Nach seinem kurzen aber sehr erfolgreichen Studium ist Geiger gezwungen, Geld zu verdienen. Er hat sich nun endgültig entschlossen, Rabbiner zu werden und bewirbt sich von Frankfurt aus auf die gerade in Wiesbaden frei gewordene Rabbinerstelle. Wiesbaden, das weiß der junge Geiger, ist nicht Frankfurt, auch keine Universitätsstadt, sondern eher ein größeres Dorf. Fast stimmt noch das etwas später von Heinrich Riehl formulierte Wort: „Wenn die Wiesbadener Bauern auf dem Feld sind ist kein Bürger in der Stadt“. Immerhin werden 1832, dem Jahr von Geigers Bewerbung, noch die Schafe durch die Stadt getrieben, was die Polizei allerdings zu verhindern sucht. Auch die beiden Schweinehirten sollen ihr Vieh nur noch frühmorgens oder spätabends durch die Kirchgasse, Saalgasse und Nerostraße führen dürfen.

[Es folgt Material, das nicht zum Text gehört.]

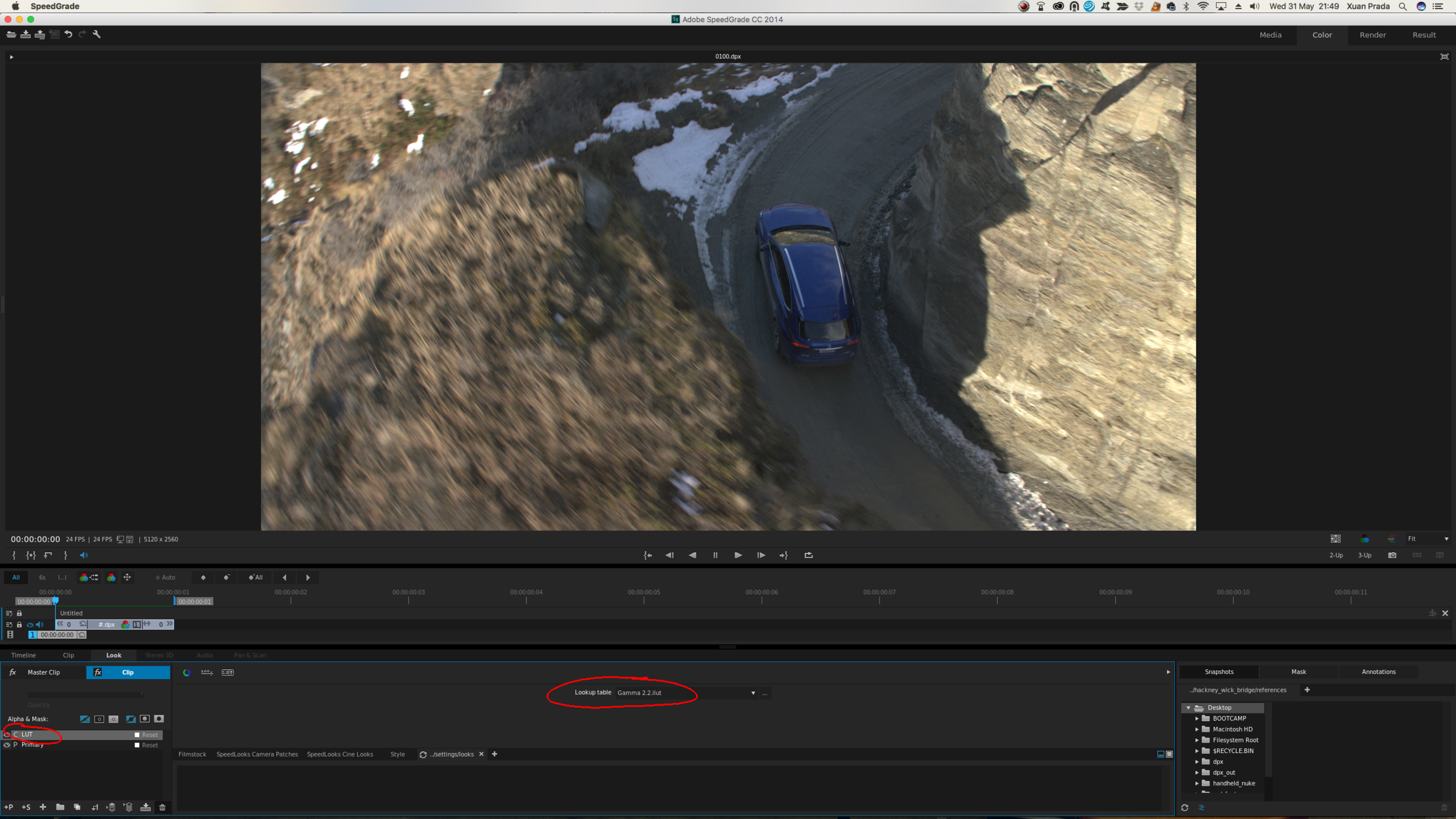The width and height of the screenshot is (1456, 819).
Task: Click the 2-Up view button
Action: pos(1336,555)
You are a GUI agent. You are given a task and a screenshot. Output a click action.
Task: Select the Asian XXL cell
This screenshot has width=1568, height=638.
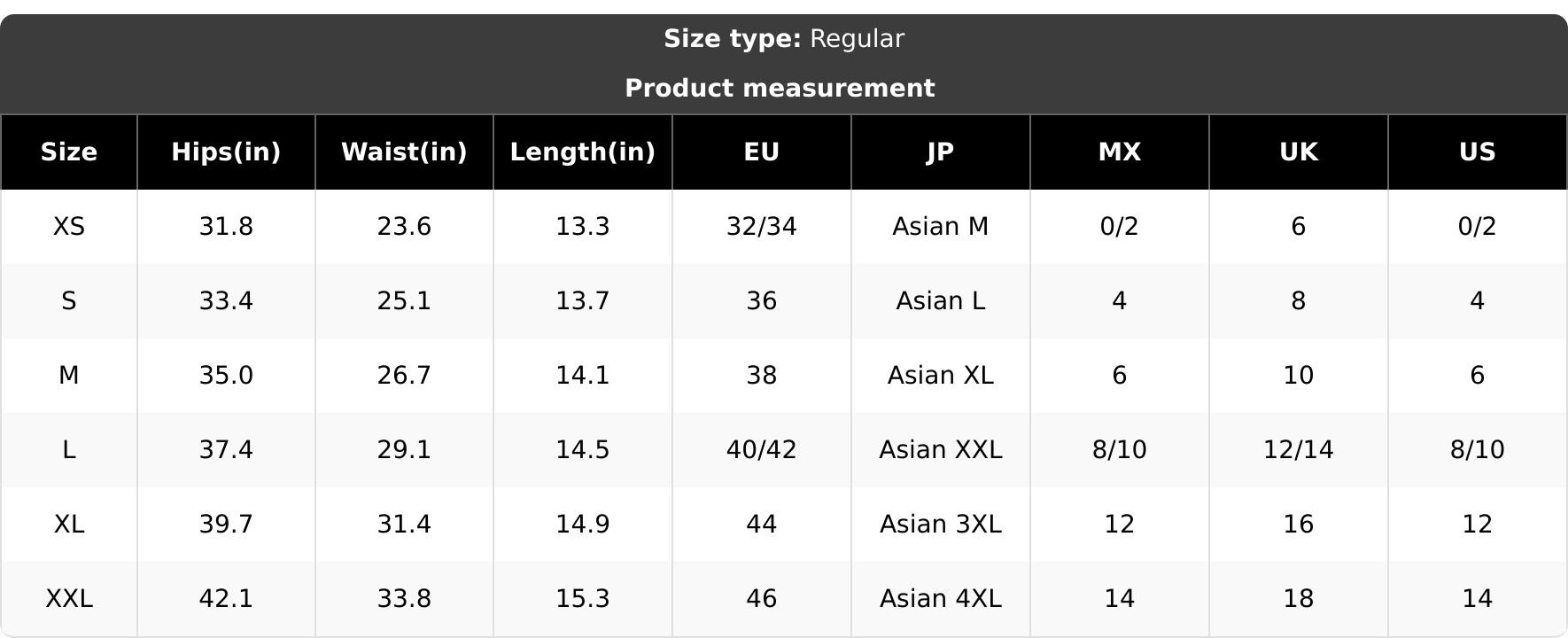pyautogui.click(x=941, y=450)
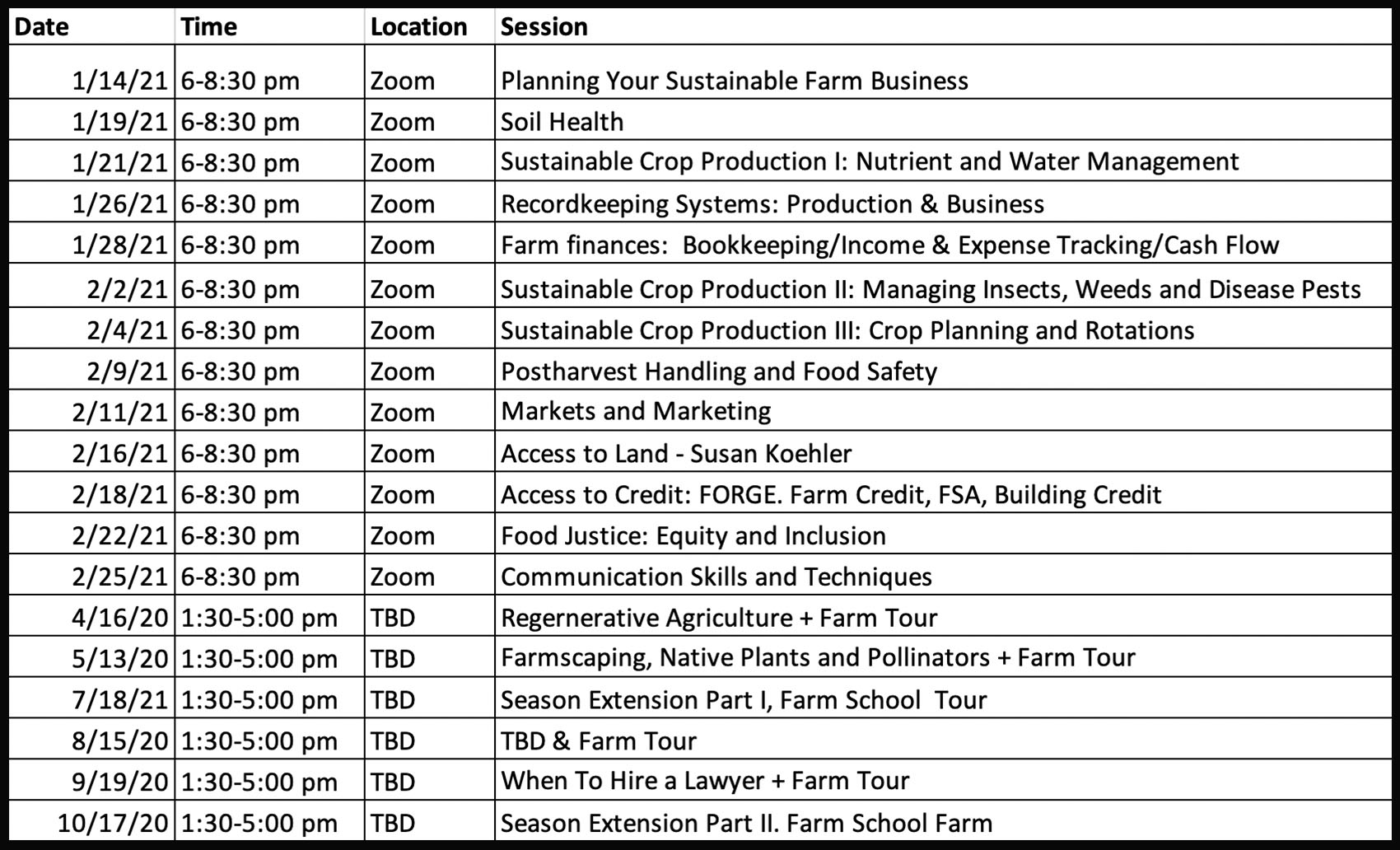The width and height of the screenshot is (1400, 850).
Task: Select the 10/17/20 date cell
Action: pyautogui.click(x=113, y=823)
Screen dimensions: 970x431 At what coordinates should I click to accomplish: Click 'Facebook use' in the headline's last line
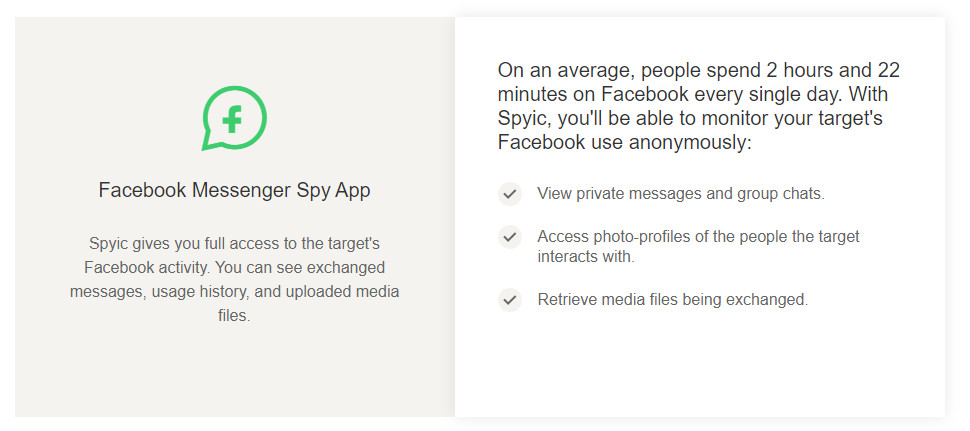[560, 142]
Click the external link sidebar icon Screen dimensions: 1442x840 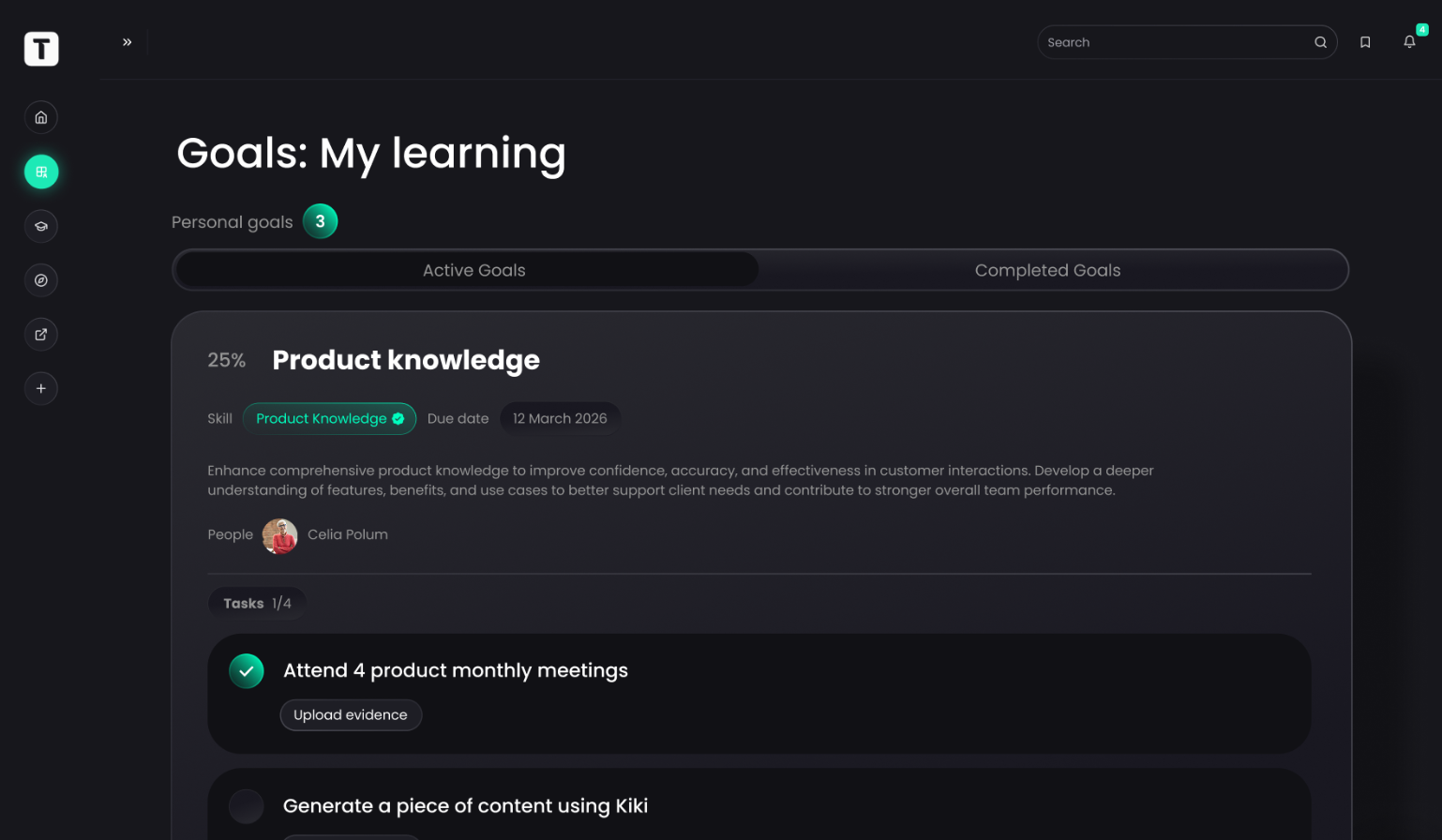41,335
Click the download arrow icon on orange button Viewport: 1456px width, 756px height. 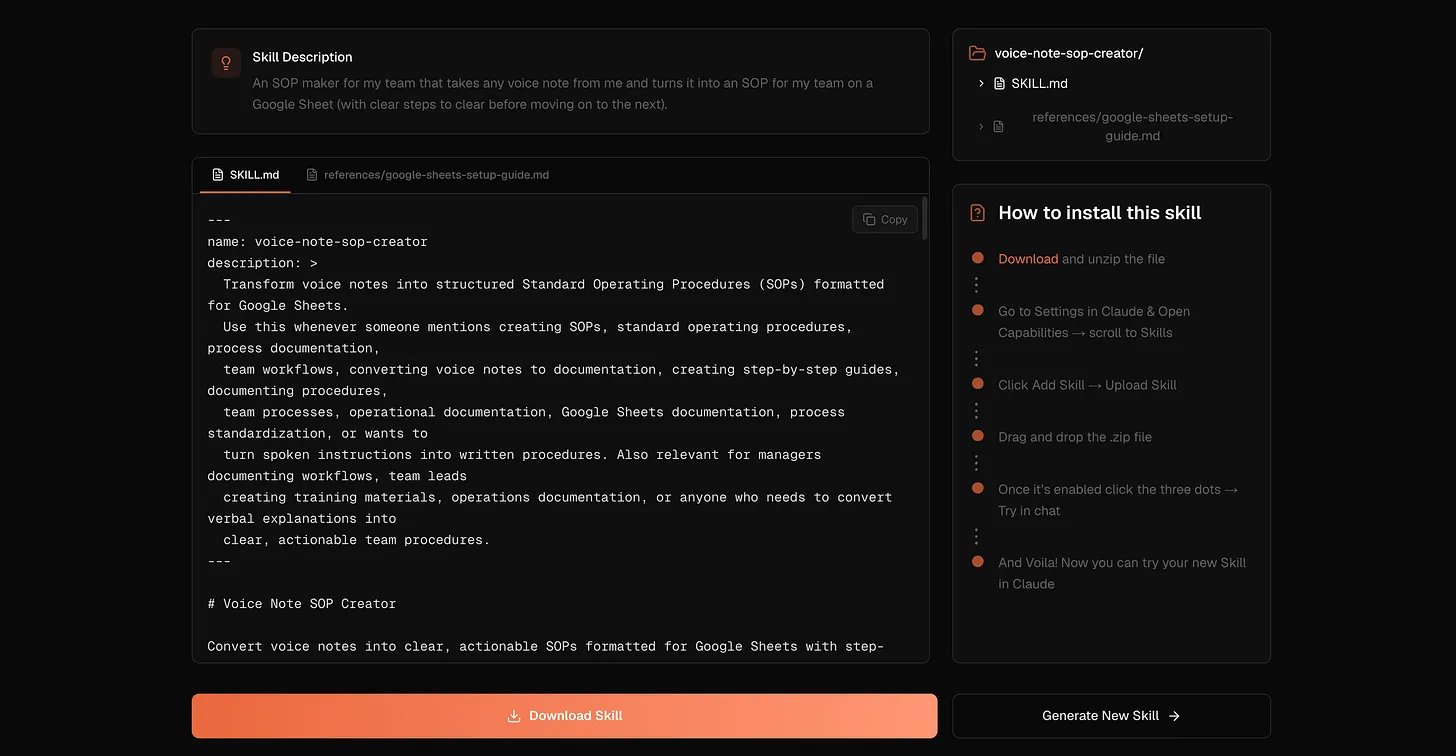point(514,716)
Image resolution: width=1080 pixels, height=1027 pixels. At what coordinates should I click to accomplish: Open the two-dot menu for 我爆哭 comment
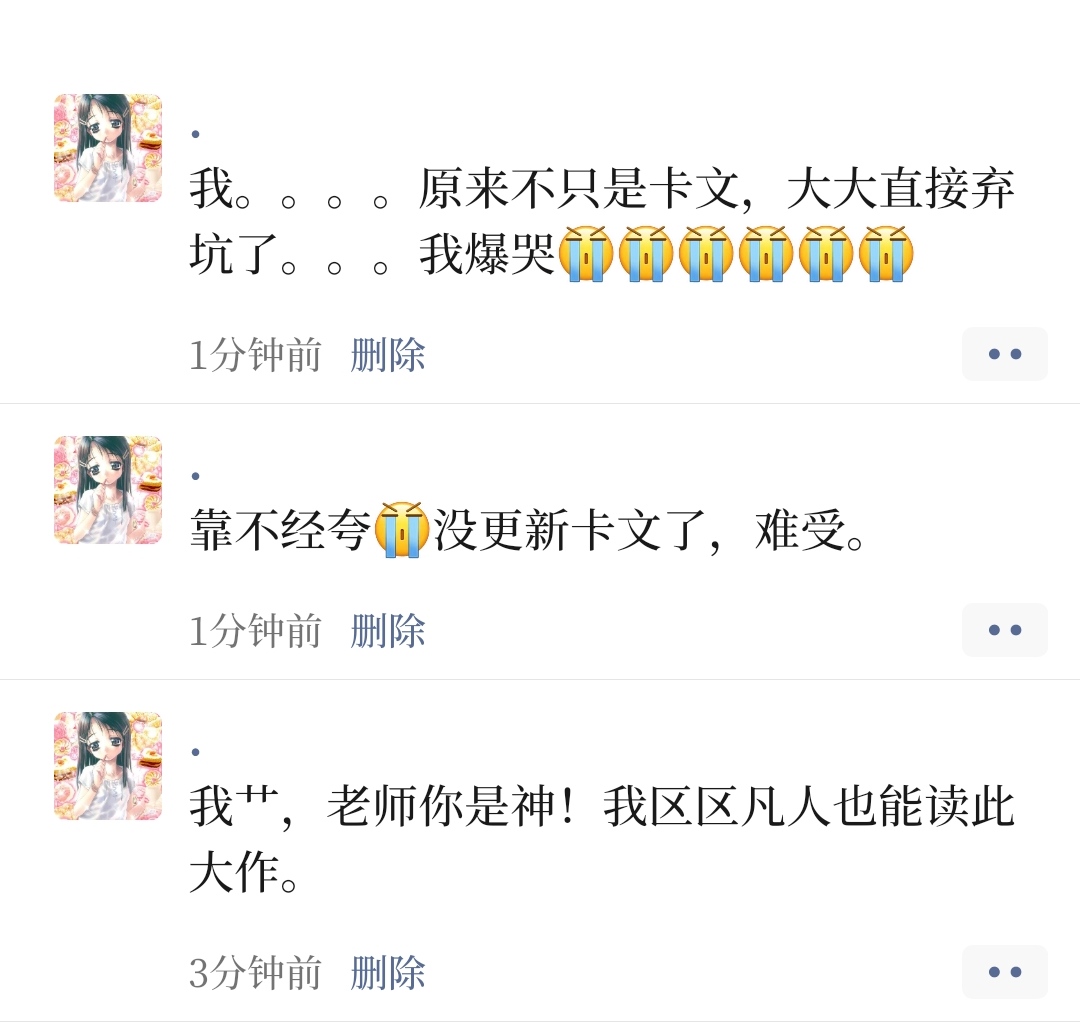point(1005,354)
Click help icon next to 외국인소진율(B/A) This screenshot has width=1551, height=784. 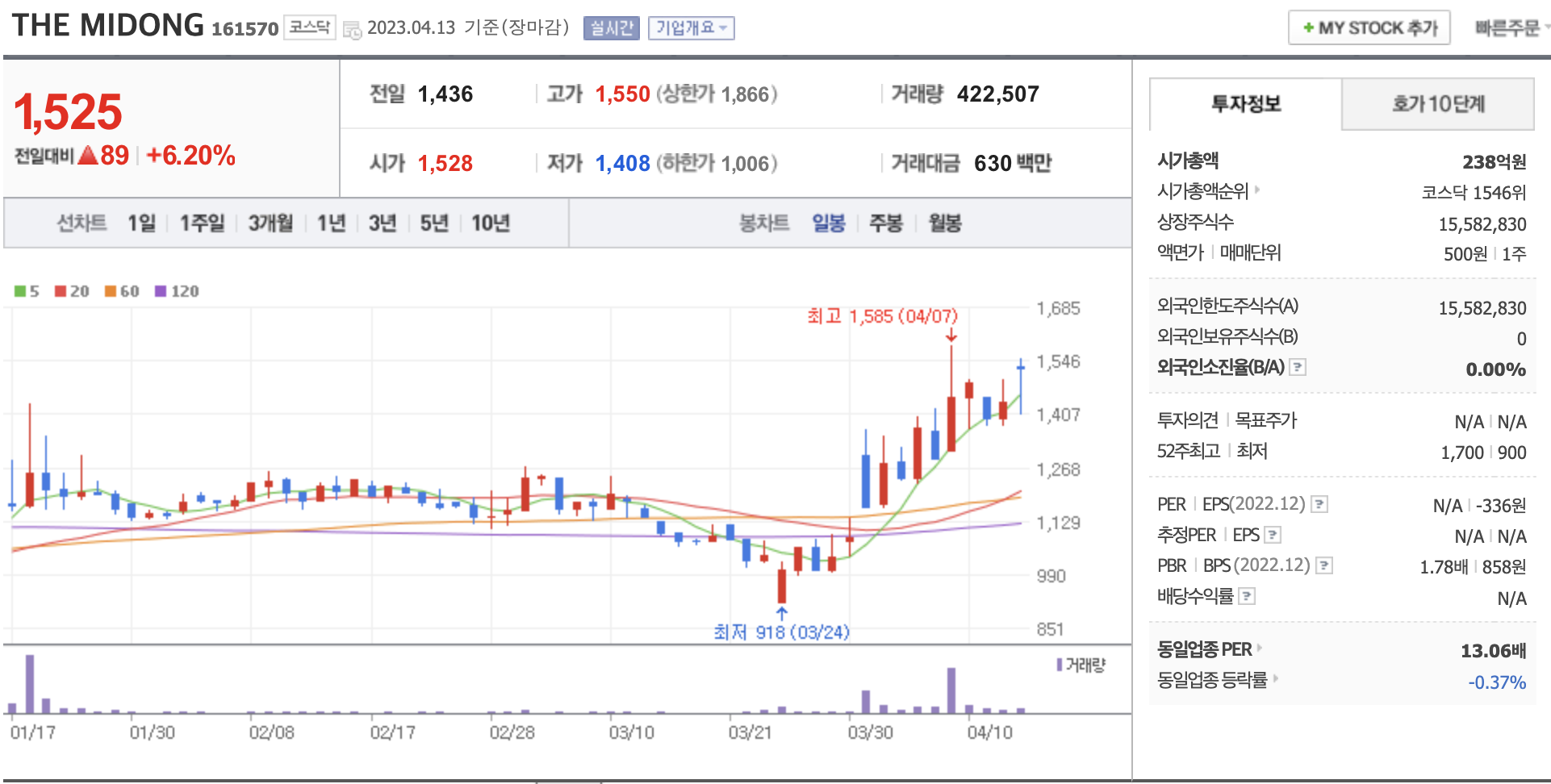pyautogui.click(x=1298, y=368)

Die am Badebetrieb gut verdiendende Bürgerschaft fühlt sich einerseits durch die übergeordneten staatliche Polizeibehörde eingeengt, andererseits glaubt sie in den Startlöchern zu sitzen, um vieles endlich selbst in die Hand nehmen zu können. Es ist auch hier die Zeit des bürgerlichen Aufbruchs , die für Wiesbaden der Frankfurter Professor Wolf-Heino Struck in seiner Monografie „Wiesbaden im Biedermeier“ sehr konkret und lesenswert beschreibt. 3 Der Kurbetrieb, der als ein „verjüngend“ beschriebenes Lebensgefühl nun weit über die Region hinaus immer bekannter wurde, war noch privat. 1832, dem Jahr von Geigers Bewerbung und Einstieg, kamen meist vom Mai bis September nach den unvollständigen Kurlisten 20.000 Gäste in die Stadt. Auch zwei Juden besaßen seit dem späten 18. Jahrhundert Badehäuser. Einer von ihnen, der Besitzer des Hauses „Zum Halben Mond“, Israel Sabel, war bis 1819 Vorsteher der Wiesbadener Gemeinde. Er und seine Söhne werden auch in den nächsten Jahrzehnten in der Gemeinde sehr präsent sein. Mit dem mehrfach vorgebrachten Hinweis, dass es „dem jetzigen Zeitgeist“ nicht mehr entspreche, in bürgerlichen Angelegenheiten den Glauben einer Person zu erwähnen, gelingt es Sabel 1810, dass sein Badehaus nicht mehr am Ende der Liste mit dem Hinweis „jüdisch“ steht. Es rückt nach vorne unter die anderen Wiesbadener Anschriften. Mit dem „Zeitgeist“ meinte der Badehausbesitzer die französische Revolution, die quasi in Mainz zehn Jahre lang vor der Haustür praktiziert wurde. Ich erwähne dies, um anzudeuten, dass kurz vor Geiger die Wiesbadener Juden so etwas wie ein frühbürgerliches Selbstbewusstsein hatten, mit dem sie bestimmte Rechte durchzusetzen wussten.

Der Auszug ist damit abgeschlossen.